India: Q3 auto contracts under discussion: Sharp price reduction on radar?

Mills and auto original equipment manufacturers (OEMs) have begun negotiating the third quarter (Q3) contracts, SteelMint heard from reliable sources. The buzz is, prices are highly likely to drop for the current quarter.

“Yes, these are getting concluded,” a source said, but nothing conclusive has emerged yet.

The market grapevine has it that Q3 could see a substantial reduction of INR 4,000-5,000/t.

Reasons why Q3 contracts could be sealed at lower rates:

1. Domestic HRC-CRC prices range-bound: HRC-CRC prices have remained range-bound since October, 2022 with most buyers in destocking mode. Monthly average benchmark HRC prices in September-October hovered at INR 56,250/t and INR 56,800/t respectively. CRC prices in September were at INR 65,900/t – such levels were last seen in February 2021. October’s average prices were INR 65,600/t. Trade channels are not approaching mills readily in the hope that rebates/discounts may be offered.

2. Imports are cheaper than domestic HRCs: Moreover, Japanese imports are turning out to be cheaper than domestic material. Some India-bound Japanese HRCs were heard booked at $590/t CFR (INR 48,380/t) and another 40,000 tonnes at $550-580/t (INR 45,100-47,560/t) CFR. In comparison, domestic trade level HRCs are still at over INR 56,000/t minus 18% GST.

3. Inflation impacting domestic demand: Inflation is keeping domestic demand low and buyers are still not very forthcoming in terms of procurement as they await rebates.

4. Exports market almost plugged: Lukewarm global demand and the 15% export duty are almost snuffing out export demand. India’s steel exports plunged over 50% in April-September, 2022. And primary mills posted dismal Q2 results, indicating the export duty impact on their bottomline.

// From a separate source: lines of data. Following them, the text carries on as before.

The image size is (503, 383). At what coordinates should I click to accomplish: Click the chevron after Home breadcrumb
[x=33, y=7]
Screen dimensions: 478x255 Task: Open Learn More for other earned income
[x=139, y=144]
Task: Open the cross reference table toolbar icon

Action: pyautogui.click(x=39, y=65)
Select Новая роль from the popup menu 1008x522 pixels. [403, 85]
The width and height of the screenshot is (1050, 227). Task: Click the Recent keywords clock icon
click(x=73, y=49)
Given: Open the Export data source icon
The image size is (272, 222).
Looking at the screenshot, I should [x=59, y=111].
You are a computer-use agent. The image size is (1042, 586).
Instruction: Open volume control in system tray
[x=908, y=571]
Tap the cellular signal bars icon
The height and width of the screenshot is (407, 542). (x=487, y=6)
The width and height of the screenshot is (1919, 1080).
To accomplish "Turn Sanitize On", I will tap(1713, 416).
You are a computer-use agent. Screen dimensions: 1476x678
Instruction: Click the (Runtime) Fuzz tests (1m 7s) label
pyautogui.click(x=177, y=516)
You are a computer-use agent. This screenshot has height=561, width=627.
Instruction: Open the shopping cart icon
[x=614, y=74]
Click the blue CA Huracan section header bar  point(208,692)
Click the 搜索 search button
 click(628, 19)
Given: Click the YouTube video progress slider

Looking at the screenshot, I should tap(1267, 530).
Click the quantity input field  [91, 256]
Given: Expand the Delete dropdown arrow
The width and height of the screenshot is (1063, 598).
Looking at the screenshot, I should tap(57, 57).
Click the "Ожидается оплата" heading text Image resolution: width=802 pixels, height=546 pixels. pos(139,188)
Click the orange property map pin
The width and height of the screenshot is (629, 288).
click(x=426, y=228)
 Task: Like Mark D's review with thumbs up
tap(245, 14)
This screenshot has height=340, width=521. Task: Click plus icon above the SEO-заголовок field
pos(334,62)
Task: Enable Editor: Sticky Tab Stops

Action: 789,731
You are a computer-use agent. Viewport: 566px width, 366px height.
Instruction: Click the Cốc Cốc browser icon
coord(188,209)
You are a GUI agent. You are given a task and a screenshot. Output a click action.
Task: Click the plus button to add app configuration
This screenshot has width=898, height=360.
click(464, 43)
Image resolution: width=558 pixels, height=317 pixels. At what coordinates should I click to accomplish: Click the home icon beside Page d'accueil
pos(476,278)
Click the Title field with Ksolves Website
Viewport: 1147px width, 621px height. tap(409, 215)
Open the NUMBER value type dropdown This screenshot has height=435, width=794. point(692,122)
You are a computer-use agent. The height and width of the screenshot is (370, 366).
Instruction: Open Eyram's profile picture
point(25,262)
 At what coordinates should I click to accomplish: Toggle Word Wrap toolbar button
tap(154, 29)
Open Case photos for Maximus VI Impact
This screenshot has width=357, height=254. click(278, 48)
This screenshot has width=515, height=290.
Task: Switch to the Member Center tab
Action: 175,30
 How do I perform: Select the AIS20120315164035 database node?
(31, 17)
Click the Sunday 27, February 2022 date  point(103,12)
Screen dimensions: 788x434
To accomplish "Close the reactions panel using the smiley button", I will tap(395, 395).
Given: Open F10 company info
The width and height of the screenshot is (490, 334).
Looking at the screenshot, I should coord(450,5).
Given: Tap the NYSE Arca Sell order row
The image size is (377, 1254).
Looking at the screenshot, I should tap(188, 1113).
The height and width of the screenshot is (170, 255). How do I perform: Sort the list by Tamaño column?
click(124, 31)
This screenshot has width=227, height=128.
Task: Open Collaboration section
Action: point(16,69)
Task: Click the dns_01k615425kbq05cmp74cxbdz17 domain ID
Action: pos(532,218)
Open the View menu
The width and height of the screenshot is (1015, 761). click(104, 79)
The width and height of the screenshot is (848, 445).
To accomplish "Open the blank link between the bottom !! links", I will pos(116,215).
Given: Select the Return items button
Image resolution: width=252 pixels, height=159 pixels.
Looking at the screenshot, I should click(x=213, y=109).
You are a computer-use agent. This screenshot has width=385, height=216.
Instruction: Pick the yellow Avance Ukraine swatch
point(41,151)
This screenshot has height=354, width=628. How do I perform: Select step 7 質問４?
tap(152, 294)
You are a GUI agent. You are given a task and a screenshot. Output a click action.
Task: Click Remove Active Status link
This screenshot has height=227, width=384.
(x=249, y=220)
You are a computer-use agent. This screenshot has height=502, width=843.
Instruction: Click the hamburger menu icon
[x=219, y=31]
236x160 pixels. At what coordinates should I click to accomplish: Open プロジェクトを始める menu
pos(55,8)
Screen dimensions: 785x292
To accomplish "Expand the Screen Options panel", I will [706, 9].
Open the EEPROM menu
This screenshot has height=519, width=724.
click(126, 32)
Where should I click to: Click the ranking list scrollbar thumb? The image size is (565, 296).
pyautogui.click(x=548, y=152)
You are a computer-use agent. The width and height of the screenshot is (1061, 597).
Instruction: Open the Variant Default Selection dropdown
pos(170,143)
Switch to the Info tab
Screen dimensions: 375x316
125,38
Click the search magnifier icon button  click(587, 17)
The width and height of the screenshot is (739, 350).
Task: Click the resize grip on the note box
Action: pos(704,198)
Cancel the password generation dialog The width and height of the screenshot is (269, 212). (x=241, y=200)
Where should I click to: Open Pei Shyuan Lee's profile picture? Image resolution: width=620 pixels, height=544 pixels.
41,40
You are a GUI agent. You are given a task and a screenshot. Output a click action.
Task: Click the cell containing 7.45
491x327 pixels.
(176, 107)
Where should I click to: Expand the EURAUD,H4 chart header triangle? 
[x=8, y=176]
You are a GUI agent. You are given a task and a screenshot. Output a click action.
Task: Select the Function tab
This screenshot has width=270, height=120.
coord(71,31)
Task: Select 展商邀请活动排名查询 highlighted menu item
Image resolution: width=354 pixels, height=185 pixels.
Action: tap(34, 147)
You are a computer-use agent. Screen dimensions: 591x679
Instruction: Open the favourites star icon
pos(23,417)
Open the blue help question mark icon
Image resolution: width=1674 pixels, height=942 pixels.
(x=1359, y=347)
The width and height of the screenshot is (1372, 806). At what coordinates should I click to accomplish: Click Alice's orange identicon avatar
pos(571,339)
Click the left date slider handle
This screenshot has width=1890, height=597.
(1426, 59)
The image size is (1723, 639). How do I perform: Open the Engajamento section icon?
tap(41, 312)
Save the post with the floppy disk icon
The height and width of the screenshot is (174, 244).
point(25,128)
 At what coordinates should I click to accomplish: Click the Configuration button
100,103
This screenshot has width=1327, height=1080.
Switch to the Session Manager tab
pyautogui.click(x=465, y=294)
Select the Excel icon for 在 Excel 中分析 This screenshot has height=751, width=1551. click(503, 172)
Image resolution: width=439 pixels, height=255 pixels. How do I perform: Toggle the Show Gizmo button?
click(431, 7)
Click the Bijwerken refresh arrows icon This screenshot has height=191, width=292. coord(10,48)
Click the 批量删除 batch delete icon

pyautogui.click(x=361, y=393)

5. Raw material prices fall: A fall in key raw material prices like iron ore and coking coal in Q3 has been factored in by the mills, leading to subdued domestic prices of HRCs and CRCs.
India: Q3 auto contracts under discussion: Sharp price reduction on radar?

Auto demand in full throttle
On the other hand, India’s auto production is at a peak since 2019. Total passenger and commercial vehicle production in January-October touched 4.1 million units. Around 5 mnt steel has been consumed by the auto sector in the first 10 months of 2022.

“Auto sales, especially of CVs, have spurred to a three-year high,” sources said. The auto sector consumes 10-12% of India’s steel production.

It may be recalled, in Q1 and Q2, the net increase mills enjoyed in longs was INR 4,950/t. In  flats, they took a net decrease of INR 4,200/t in HRC and INR 5650/t in CRC over both quarters. Earlier, these contracts were settled on a half yearly basis but the shift to quarterly happened from April 2022.
India: Q3 auto contracts under discussion: Sharp price reduction on radar?

Outlook
It seems, the mills are in a hurry to close the contracts unlike in the first two quarters when they dragged their feet. So, is the near-to-medium term outlook bearish, which is goading the manufacturers to seal at fairly acceptable levels before prices move further south.